> Records to use:

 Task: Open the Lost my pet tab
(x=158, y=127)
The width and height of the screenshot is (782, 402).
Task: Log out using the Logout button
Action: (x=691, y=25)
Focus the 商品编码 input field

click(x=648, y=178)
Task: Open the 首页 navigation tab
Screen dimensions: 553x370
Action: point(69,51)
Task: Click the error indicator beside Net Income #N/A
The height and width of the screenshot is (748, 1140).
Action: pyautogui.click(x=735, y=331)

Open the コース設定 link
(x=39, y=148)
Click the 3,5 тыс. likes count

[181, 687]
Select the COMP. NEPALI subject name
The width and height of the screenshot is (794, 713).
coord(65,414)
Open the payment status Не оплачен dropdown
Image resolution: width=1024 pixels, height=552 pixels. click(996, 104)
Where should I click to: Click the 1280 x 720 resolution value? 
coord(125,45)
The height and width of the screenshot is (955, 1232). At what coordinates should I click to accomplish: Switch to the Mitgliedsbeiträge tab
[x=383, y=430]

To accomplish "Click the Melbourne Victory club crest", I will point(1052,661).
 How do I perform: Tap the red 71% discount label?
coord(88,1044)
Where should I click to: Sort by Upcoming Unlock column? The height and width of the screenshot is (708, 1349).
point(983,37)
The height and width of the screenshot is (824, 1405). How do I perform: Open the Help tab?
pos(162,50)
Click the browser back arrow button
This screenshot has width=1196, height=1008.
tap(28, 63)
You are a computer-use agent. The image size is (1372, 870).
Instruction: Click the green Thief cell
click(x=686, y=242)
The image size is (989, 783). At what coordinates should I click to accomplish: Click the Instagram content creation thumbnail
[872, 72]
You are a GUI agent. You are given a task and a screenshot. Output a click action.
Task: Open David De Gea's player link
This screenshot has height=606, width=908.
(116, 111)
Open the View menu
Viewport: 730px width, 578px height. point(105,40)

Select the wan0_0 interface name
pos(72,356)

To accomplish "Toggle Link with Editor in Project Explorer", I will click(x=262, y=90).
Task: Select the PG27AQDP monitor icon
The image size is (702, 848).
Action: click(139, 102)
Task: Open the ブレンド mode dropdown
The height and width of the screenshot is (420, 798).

> What you have to do: Output the whole of the material above, exactly.

> Exercise solution:
 Task: Open the Lost my pet tab
(x=158, y=127)
The width and height of the screenshot is (782, 402).
Task: Log out using the Logout button
Action: (x=691, y=25)
Focus the 商品编码 input field

click(x=648, y=178)
Task: Open the 首页 navigation tab
Screen dimensions: 553x370
Action: point(69,51)
Task: Click the error indicator beside Net Income #N/A
The height and width of the screenshot is (748, 1140).
Action: pyautogui.click(x=735, y=331)

Open the コース設定 link
(x=39, y=148)
Click the 3,5 тыс. likes count

[181, 687]
Select the COMP. NEPALI subject name
The width and height of the screenshot is (794, 713).
coord(65,414)
Open the payment status Не оплачен dropdown
Image resolution: width=1024 pixels, height=552 pixels. click(996, 104)
Where should I click to: Click the 1280 x 720 resolution value? 
coord(125,45)
The height and width of the screenshot is (955, 1232). At what coordinates should I click to accomplish: Switch to the Mitgliedsbeiträge tab
[x=383, y=430]

To accomplish "Click the Melbourne Victory club crest", I will point(1052,661).
 How do I perform: Tap the red 71% discount label?
coord(88,1044)
Where should I click to: Sort by Upcoming Unlock column? The height and width of the screenshot is (708, 1349).
point(983,37)
The height and width of the screenshot is (824, 1405). How do I perform: Open the Help tab?
pos(162,50)
Click the browser back arrow button
This screenshot has width=1196, height=1008.
tap(28, 63)
You are a computer-use agent. The image size is (1372, 870).
Instruction: Click the green Thief cell
click(x=686, y=242)
The image size is (989, 783). At what coordinates should I click to accomplish: Click the Instagram content creation thumbnail
[872, 72]
You are a GUI agent. You are given a task and a screenshot. Output a click action.
Task: Open David De Gea's player link
This screenshot has height=606, width=908.
(116, 111)
Open the View menu
Viewport: 730px width, 578px height. point(105,40)

Select the wan0_0 interface name
pos(72,356)

To accomplish "Toggle Link with Editor in Project Explorer", I will click(x=262, y=90).
Task: Select the PG27AQDP monitor icon
The image size is (702, 848).
Action: click(139, 102)
Task: Open the ブレンド mode dropdown
The height and width of the screenshot is (420, 798).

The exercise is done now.